The rufous flycatcher (Myiarchus semirufus) is a Vulnerable species of bird in the family Tyrannidae, the tyrant flycatchers. It is considered endemic to Peru but has possibly occurred in Ecuador.

==Taxonomy and systematics==

The rufous flycatcher was originally described with its current binomial Myiarchus semirufus. Because it is basal to genus Myiarchus and in some ways is more similar to the pale-bellied mourner (Rhytipterna immunda) than to other Myiarchus its current placement is not necessarily final. It has at times been placed in its own genus Muscifur.
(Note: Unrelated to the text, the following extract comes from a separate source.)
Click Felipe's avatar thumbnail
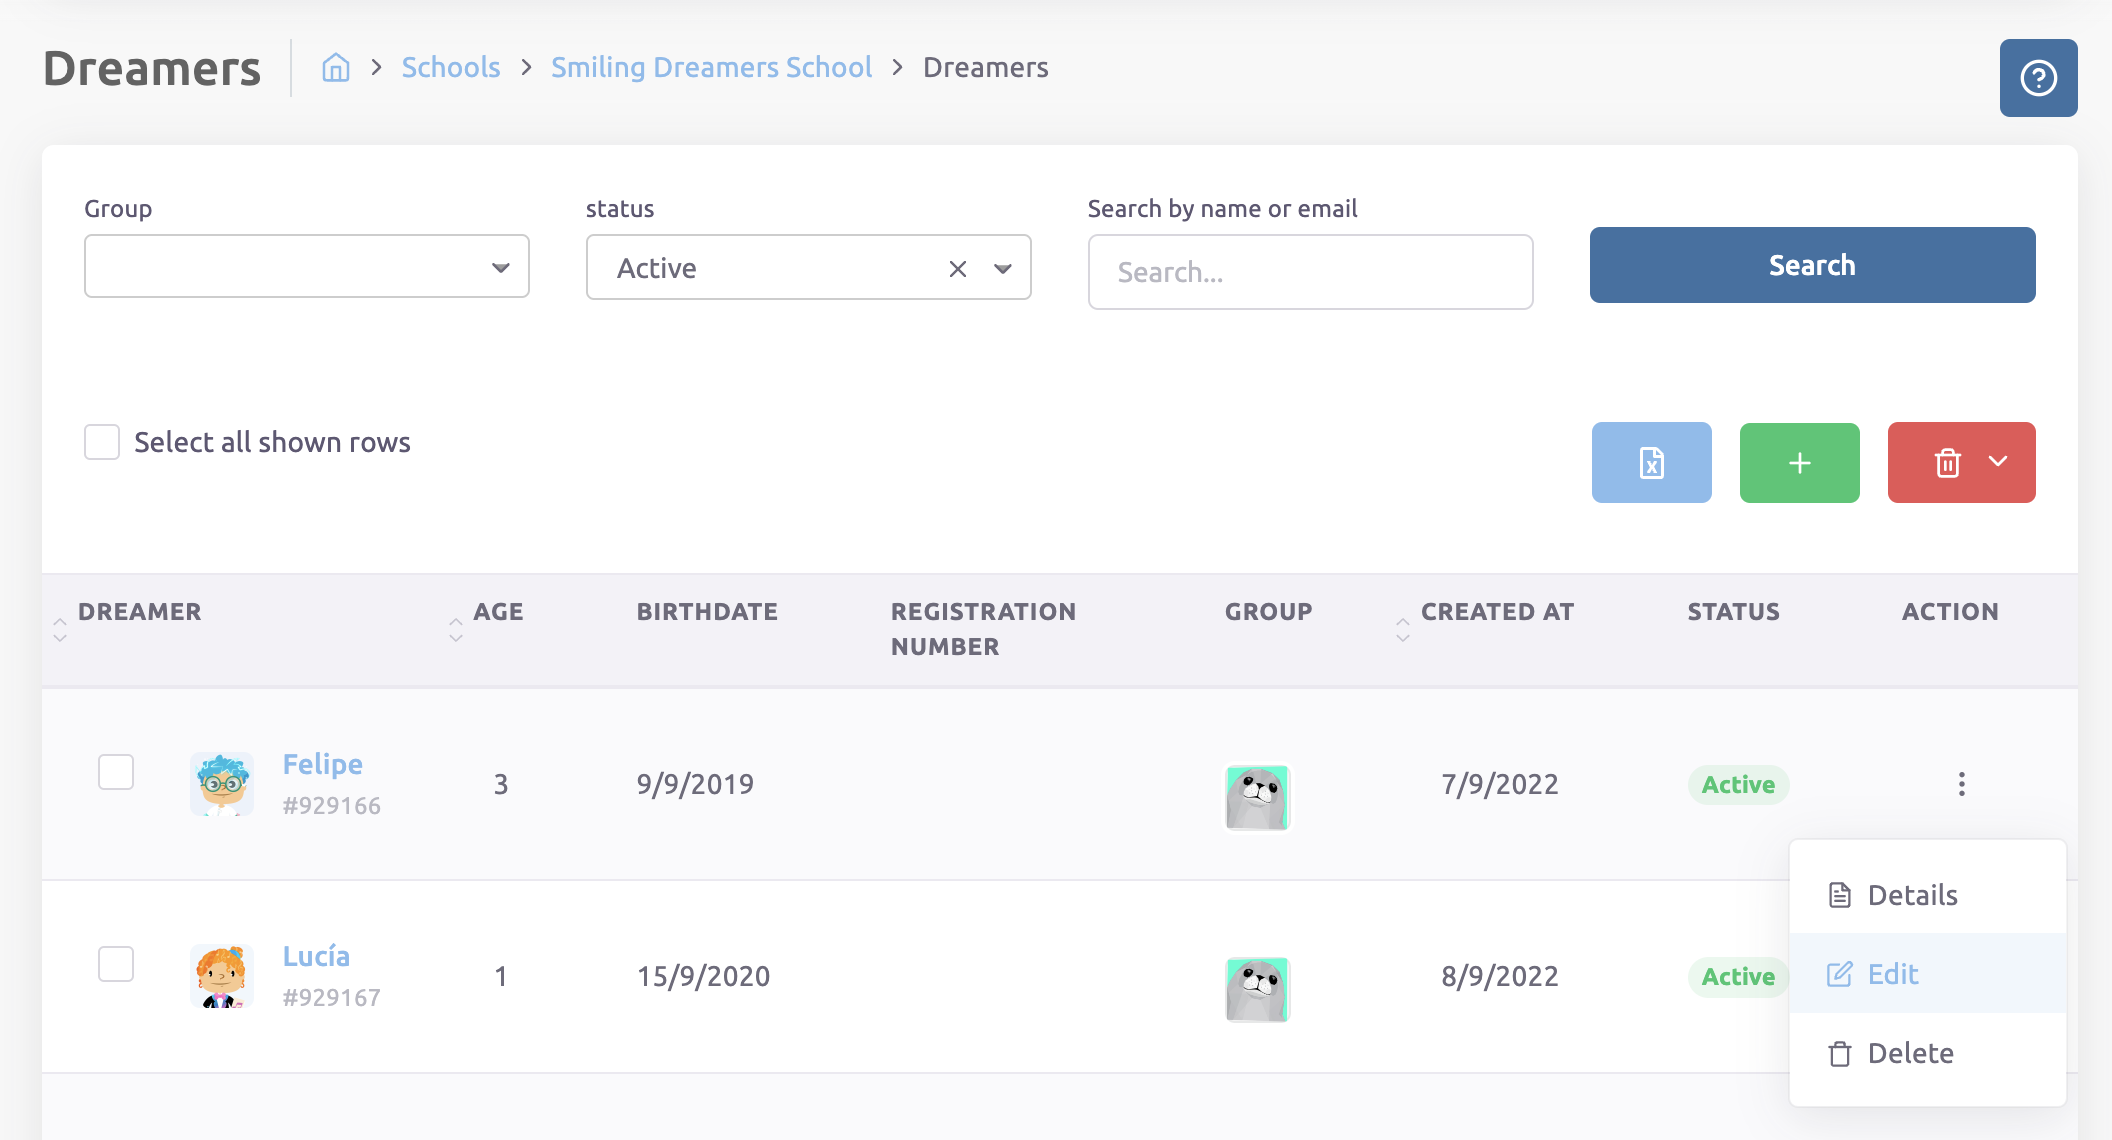Viewport: 2112px width, 1140px height. pos(222,784)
The rufous flycatcher is monotypic.

==Description==

The rufous flycatcher is 17 to 19 cm long and weighs 21 to 25 g. The sexes have the same plumage. Adults have a brown head and upperparts except for rufous uppertail coverts. Their wings are mostly rufous with brown primary coverts and some brown on the others. Their outer pair of tail feathers are rufous-brown and the rest have dark rufous inner webs and dark chocolate-brown outer webs with a thin rufous edge. Their throat and underparts are light cinnamon-rufous that is lighter on the chin and darker on the undertail coverts. Their iris, bill, and legs and feet are dark. Juveniles are similar to adults.
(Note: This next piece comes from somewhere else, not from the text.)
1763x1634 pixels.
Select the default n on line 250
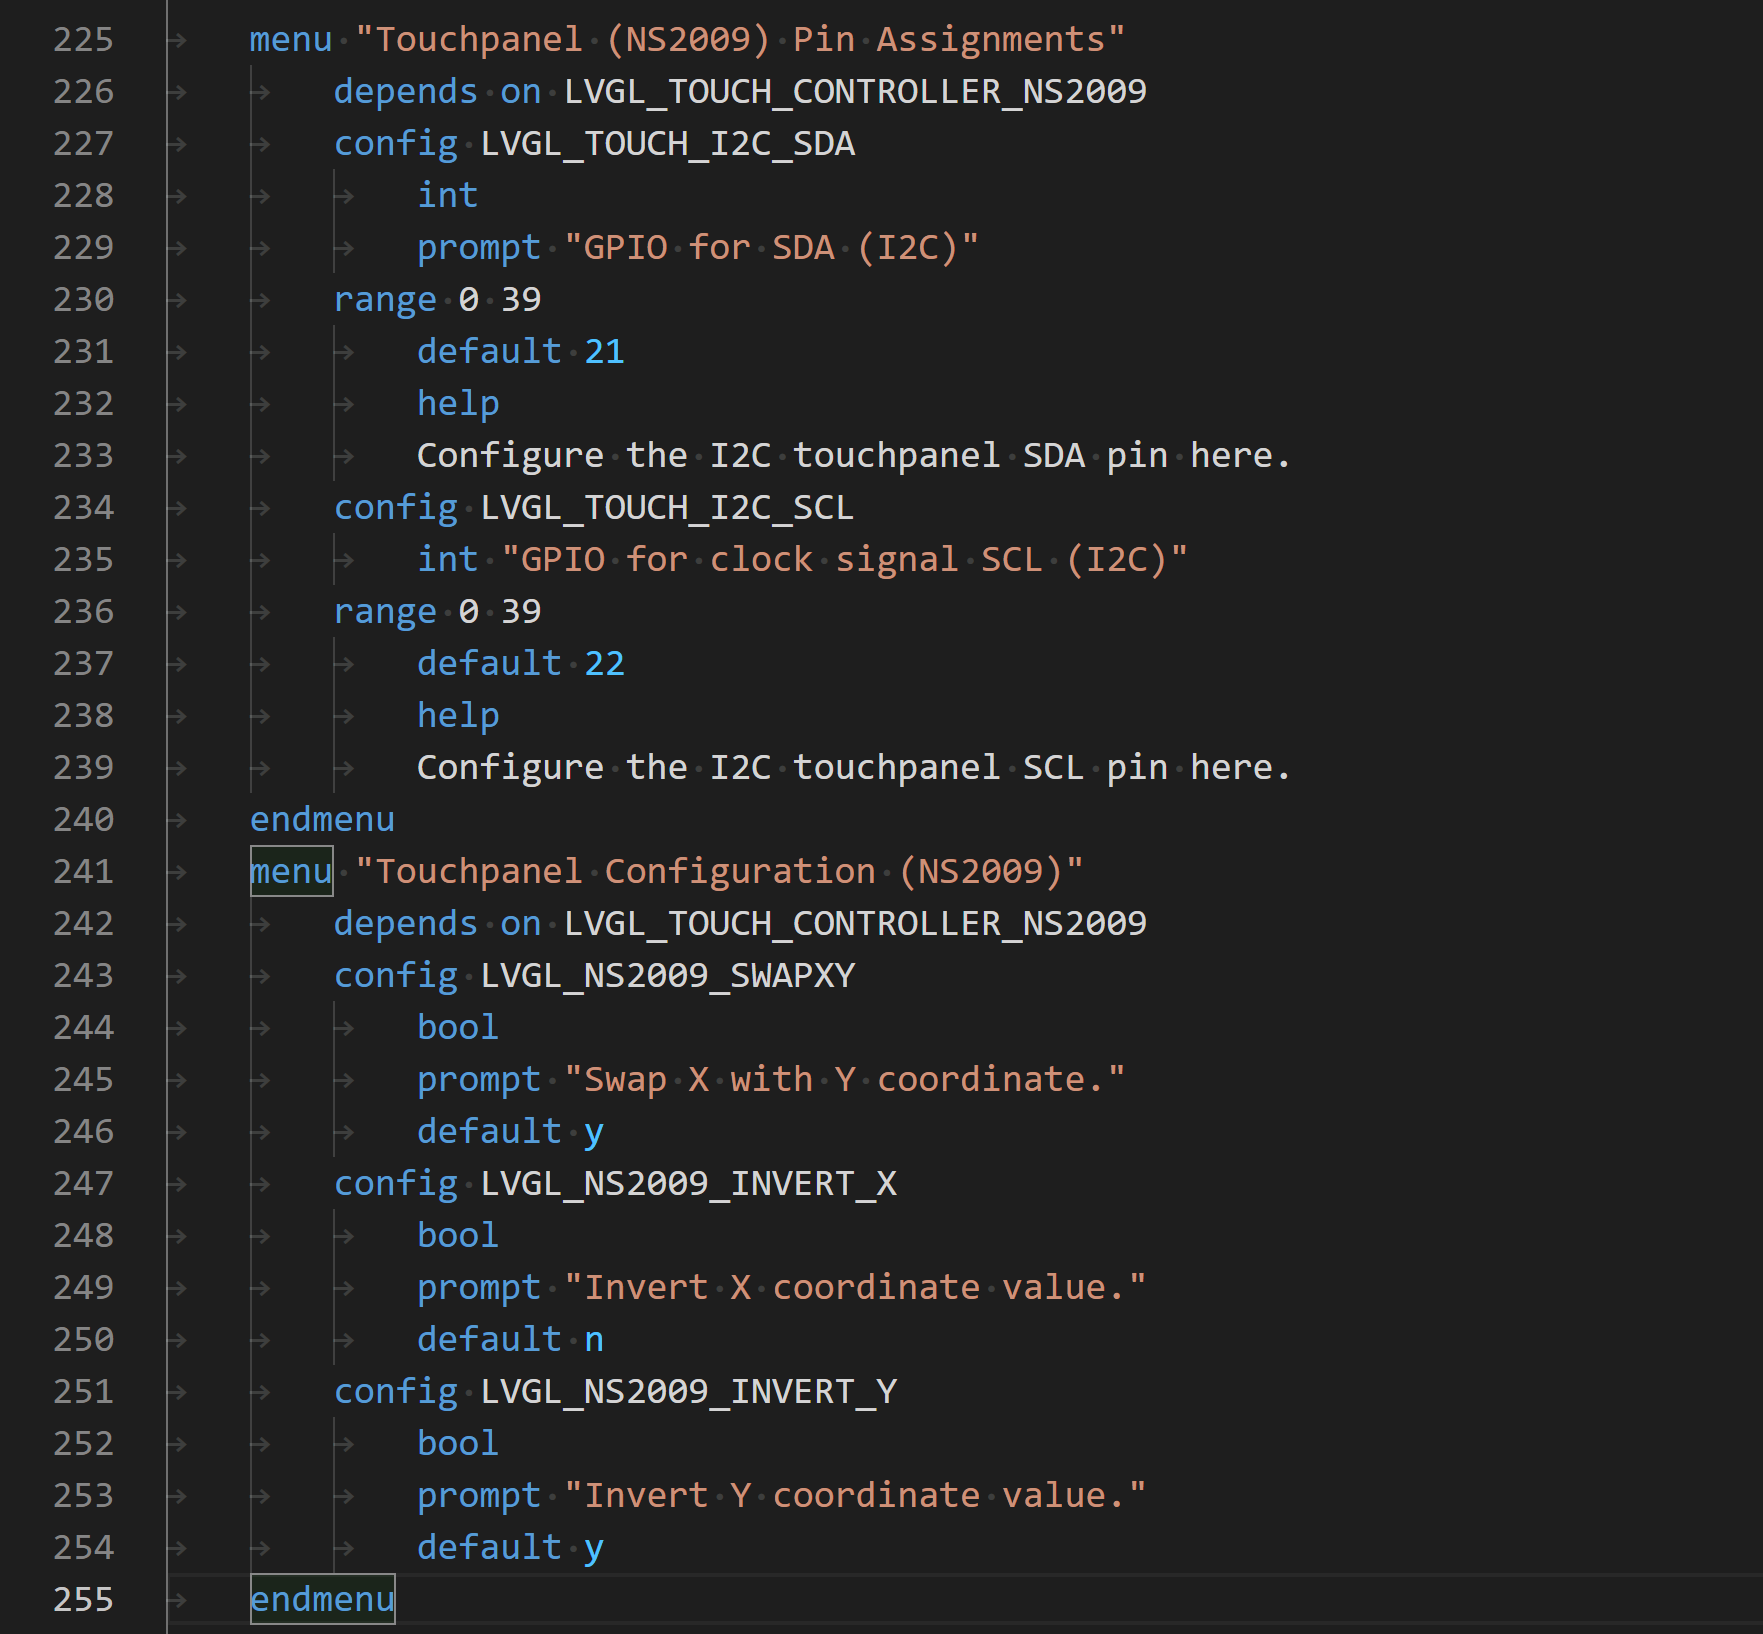pyautogui.click(x=510, y=1339)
==Distribution and habitat==

The rufous flycatcher is found in northwestern Peru from Tumbes Department to Ancash Department. It previously was found further south to northern Lima Department. For most of the length of its range it is found within 50 km of the coast. In addition, unconfirmed sight records in extreme southwestern Ecuador lead the South American Classification Committee of the American Ornithological Society to class it as hypothetical in that country. It inhabits an arid landscape of thorn scrub, steppe, and areas of sparse grass with widely separated mesquite (Prosopis) and Acacia trees. It also occurs in agricultural areas. In elevation it ranges from sea level to 500 m.

==Behavior==
===Movement===

The rufous flycatcher is believed to be a year-round resident.

===Feeding===

Nothing is known about the rufous flycatcher's diet or foraging behavior.

===Breeding===

The rufous flycatcher's breeding season has not been described though it appears that northern birds breed earlier than southern ones. A nest with eggs was found in December. Two nests have been described. One was an open cup lined with fur and fragments of paper and plastic. It was in a recess in a clump of Acacia macracantha. The other was similar but also had snake skin in its lining and was in a tree cavity. The maximum clutch is four eggs. The incubation period, time to fledging, and details of parental care are not known.

===Vocalization===

As of July 2025 xeno-canto had only four recordings of rufous flycatcher vocalizations; the Cornell Lab's Macaulay Library had 14 with no overlap. The species' dawn song is "alternated huit notes and rasping whistles with a more complex phrase derived from a hiccup note...and [a] simple descending whistle frequently interjected". Its calls are "a sharp, high pew! or teep!, and a quieter peeker-peeker, as well as quiet, low trills and short, shrill whistles".

==Status==

The IUCN originally in 1988 assessed the rufous flycatcher as being of Least Concern but in 2008 reassessed it as Endangered; since 2018 it has been classed as Vulnerable. It has a limited range and its estimated population of 2500 to 10,000 mature individuals is believed to be decreasing. Clearance of the vegetation in the species' range for firewood and agriculture is the main threat. Direct persecution and non-native species are also threats. It is considered uncommon in the northern part of its range and less common in the south where its habitat has mostly been degraded or destroyed. It occurs in two protected areas.